### REQUIREMENT:
Beginning at the line that includes "Viewport: 1574px width, 801px" in the entries below, print each line exactly as it appears, through the last one.

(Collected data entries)
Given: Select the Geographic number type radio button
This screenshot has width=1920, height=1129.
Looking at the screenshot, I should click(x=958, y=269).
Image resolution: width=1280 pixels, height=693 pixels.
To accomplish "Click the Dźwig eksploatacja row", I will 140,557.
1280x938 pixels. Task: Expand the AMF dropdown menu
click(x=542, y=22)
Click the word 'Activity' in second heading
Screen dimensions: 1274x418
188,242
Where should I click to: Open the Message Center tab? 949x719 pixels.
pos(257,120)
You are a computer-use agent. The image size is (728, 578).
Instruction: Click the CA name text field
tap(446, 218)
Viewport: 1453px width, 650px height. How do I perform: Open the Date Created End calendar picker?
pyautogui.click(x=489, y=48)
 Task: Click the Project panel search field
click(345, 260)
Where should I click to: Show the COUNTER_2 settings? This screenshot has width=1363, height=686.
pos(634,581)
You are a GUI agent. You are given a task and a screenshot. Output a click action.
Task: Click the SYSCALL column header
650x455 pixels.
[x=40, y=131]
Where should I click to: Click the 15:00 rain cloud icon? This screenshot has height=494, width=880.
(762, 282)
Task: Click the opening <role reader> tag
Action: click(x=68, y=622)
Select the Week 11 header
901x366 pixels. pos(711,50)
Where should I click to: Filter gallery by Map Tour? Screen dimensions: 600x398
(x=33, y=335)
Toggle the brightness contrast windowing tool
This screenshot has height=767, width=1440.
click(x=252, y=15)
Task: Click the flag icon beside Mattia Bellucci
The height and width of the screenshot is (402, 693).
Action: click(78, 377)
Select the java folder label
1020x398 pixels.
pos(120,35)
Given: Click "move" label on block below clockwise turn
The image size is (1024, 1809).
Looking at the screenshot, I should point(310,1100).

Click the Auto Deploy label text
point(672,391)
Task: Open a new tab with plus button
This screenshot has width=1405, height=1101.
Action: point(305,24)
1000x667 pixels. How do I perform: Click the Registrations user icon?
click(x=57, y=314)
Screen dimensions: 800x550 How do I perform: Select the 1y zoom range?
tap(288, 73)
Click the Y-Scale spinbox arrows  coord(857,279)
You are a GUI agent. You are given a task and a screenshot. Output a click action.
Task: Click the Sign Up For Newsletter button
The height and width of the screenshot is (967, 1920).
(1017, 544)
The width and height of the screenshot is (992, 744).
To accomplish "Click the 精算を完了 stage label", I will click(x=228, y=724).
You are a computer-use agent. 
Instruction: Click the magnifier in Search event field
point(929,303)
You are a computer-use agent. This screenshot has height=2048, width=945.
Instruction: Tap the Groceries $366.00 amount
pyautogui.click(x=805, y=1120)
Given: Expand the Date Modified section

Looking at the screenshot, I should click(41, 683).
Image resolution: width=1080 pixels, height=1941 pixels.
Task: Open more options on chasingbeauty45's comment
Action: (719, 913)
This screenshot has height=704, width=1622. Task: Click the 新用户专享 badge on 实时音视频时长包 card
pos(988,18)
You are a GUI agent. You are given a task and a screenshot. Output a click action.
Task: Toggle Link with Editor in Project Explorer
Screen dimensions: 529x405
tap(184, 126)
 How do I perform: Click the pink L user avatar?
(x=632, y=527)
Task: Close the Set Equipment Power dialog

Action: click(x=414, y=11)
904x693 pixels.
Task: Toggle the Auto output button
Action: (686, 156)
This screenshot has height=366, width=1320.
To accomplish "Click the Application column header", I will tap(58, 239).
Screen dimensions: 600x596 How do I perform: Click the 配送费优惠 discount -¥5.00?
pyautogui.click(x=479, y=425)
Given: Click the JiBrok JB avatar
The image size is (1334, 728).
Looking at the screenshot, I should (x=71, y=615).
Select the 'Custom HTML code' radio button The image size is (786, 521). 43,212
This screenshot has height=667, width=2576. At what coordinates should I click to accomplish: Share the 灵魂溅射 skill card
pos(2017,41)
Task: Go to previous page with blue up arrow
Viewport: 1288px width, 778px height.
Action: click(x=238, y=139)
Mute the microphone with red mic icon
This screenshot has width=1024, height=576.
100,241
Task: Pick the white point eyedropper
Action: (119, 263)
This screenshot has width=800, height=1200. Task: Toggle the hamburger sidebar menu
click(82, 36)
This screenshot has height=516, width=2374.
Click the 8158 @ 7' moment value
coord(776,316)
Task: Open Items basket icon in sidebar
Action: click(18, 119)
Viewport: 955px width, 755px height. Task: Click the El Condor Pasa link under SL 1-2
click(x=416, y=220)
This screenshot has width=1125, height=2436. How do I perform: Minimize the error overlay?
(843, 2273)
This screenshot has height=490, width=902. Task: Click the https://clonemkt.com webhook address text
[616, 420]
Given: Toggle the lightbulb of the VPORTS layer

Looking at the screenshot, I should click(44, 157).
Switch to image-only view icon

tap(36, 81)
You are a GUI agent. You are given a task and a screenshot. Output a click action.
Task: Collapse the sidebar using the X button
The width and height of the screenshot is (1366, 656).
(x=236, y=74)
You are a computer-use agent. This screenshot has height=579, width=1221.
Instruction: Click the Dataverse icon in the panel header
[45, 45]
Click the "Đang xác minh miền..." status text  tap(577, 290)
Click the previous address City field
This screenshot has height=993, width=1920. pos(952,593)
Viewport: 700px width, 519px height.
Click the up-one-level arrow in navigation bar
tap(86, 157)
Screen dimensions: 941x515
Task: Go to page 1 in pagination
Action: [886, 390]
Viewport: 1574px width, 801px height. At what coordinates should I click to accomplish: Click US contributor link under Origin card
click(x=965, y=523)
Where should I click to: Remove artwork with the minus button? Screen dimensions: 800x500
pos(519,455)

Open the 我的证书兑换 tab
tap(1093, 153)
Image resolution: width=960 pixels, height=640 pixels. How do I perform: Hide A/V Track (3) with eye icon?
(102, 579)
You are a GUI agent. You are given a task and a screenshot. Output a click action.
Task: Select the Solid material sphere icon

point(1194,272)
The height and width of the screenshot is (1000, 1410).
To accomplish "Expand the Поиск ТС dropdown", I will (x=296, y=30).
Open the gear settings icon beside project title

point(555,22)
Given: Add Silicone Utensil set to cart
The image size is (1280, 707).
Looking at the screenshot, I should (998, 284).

### RESPONSE BOX:
Viewport: 1574px width, 801px height. At what coordinates should I click to accomplish: Click US contributor link under Origin card
click(x=965, y=523)
Where should I click to: Remove artwork with the minus button? Screen dimensions: 800x500
pos(519,455)

Open the 我的证书兑换 tab
tap(1093, 153)
Image resolution: width=960 pixels, height=640 pixels. How do I perform: Hide A/V Track (3) with eye icon?
(102, 579)
You are a GUI agent. You are given a task and a screenshot. Output a click action.
Task: Select the Solid material sphere icon

point(1194,272)
The height and width of the screenshot is (1000, 1410).
To accomplish "Expand the Поиск ТС dropdown", I will (x=296, y=30).
Open the gear settings icon beside project title

point(555,22)
Given: Add Silicone Utensil set to cart
The image size is (1280, 707).
Looking at the screenshot, I should (998, 284).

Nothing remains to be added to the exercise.